CVE-2018-8174 isn't the only Windows vulnerability being used in the wild. Microsoft also confirmed attackers were also actively exploiting CVE-2018-8120, a privilege escalation vulnerability that could allow attackers to gain control over a system, view or edit data, or create new accounts with full user rights.
Microsoft did not provide more info on how widely spread CVE-2018-8120 attacks have been in the wild. The working PoC exploit code is also available on GitHub; Barkly experts say "it's only a matter of time before more attacks take advantage of this vulnerability."
RIG, ThreadKit, and Potential for Abuse
On May 24, 2018, shortly after the PoC exploit code for CVE-2018-8174 was posted online, an attacker going by the name "TakeThat" was seen taking responsibility for implementing the flaw into the RIG Exploit Kit (RIG EK). TakeThat claimed the infection rate had increased.
RIG EK is among the most popular exploit kits to distribute malicious payloads. It's packed with a variety of threats, from ransomware and credential theft to Java and Flash exploits, explains Barkly CTO Jack Danahy. Cybercriminals taking advantage of the crypto craze have also recently leveraged RIG EK to distribute coin miner malware and collect digital currencies like Monero and Electroneum.
"The big value from the exploit kit is when people land on the system, it's likely there will be one exploit among many that will be useful to corrupt and infect the machine," he explains.
With the Double Kill exploit code being built into RIG EK, Danahy says it's more likely organizations that haven't patched CVE-2018-8174 will be vulnerable to exploits and whatever payloads attackers decide to deliver.
Its code has also been seen in ThreadKit, an exploit builder that can be used to create weaponized Office docs.
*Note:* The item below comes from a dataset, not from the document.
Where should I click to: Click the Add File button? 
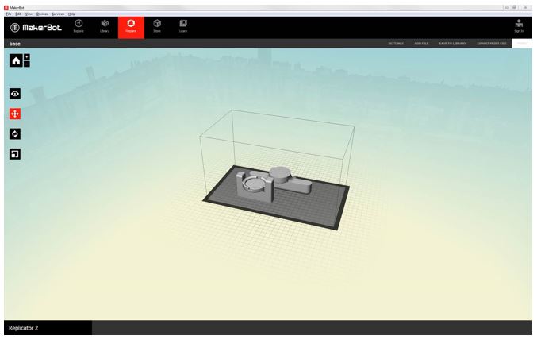(x=421, y=44)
It's accessible to cybercriminals with little technical expertise and the Double Kill exploit option can be purchased for $400 online. An exploit kit lures victims to a malicious site and infects them through the browser; this one lets attackers create weaponized documents that can be distributed however they want.
"It's a different kind of vector through which you can exercise the same functionality," says Danahy.
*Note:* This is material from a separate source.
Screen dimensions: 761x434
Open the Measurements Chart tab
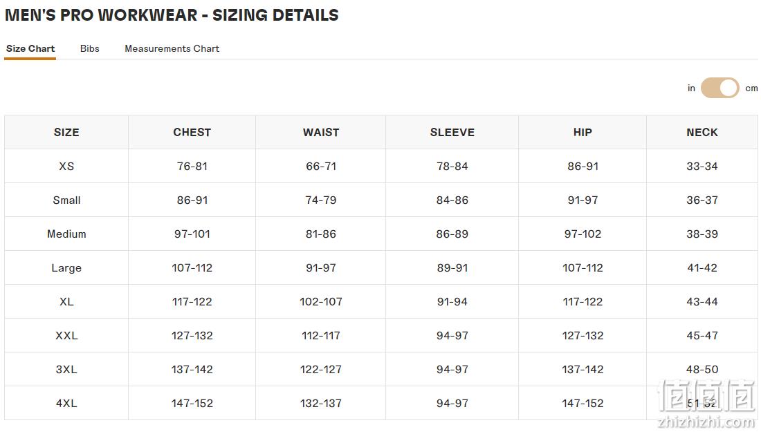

Given the nature of this vulnerability, companies will want to ensure they have advanced protection. However, Barkly research discovered many have slowed down their patching processes after patches following Meltdown and Spectre caused problems earlier this year.
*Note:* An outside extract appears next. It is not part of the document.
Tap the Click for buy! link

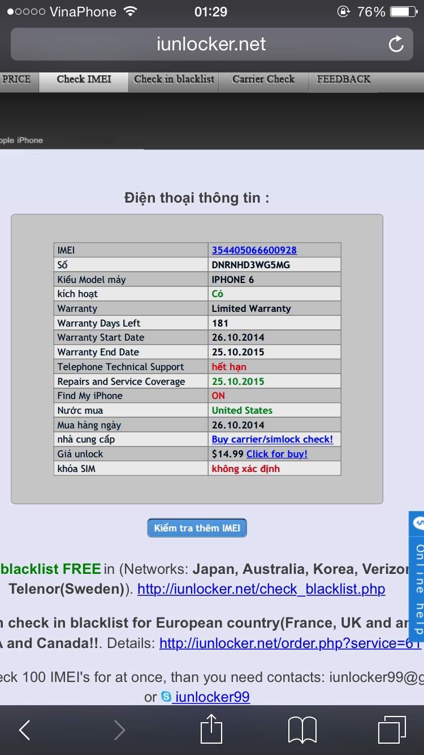[x=276, y=454]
Research shows 80% of companies polled found the Meltdown and Spectre patching process to be unclear and 88% showed frustration with the process. Now, businesses are just as concerned about faulty updates as they are about Spectre. Two-thirds of respondents were worried about the lack of stable firmware updates leaving their company vulnerable to Spectre. However, they were just as concerned future patched would harm performance or stability.
Most IT pros (56%) said they had purposefully held back on applying updates and, in the future, will only do so after testing for compatibility and performance problems. Nearly one-quarter (23%) say they may not apply patches at all for fear of performance problems, and 75% say they are more likely to roll out patches more slowly in the future.
"If people are scared of patching Microsoft systems because of Spectre and Meltdown, they should realize how serious and pressing these attacks are," says Danahy, who advises organizations to rethink the slower approach to patching.
"The speed with which organizations are updating their systems means there's readily exploited vulnerabilities," he adds. "There's likely to be a lot of systems remaining vulnerable for a while."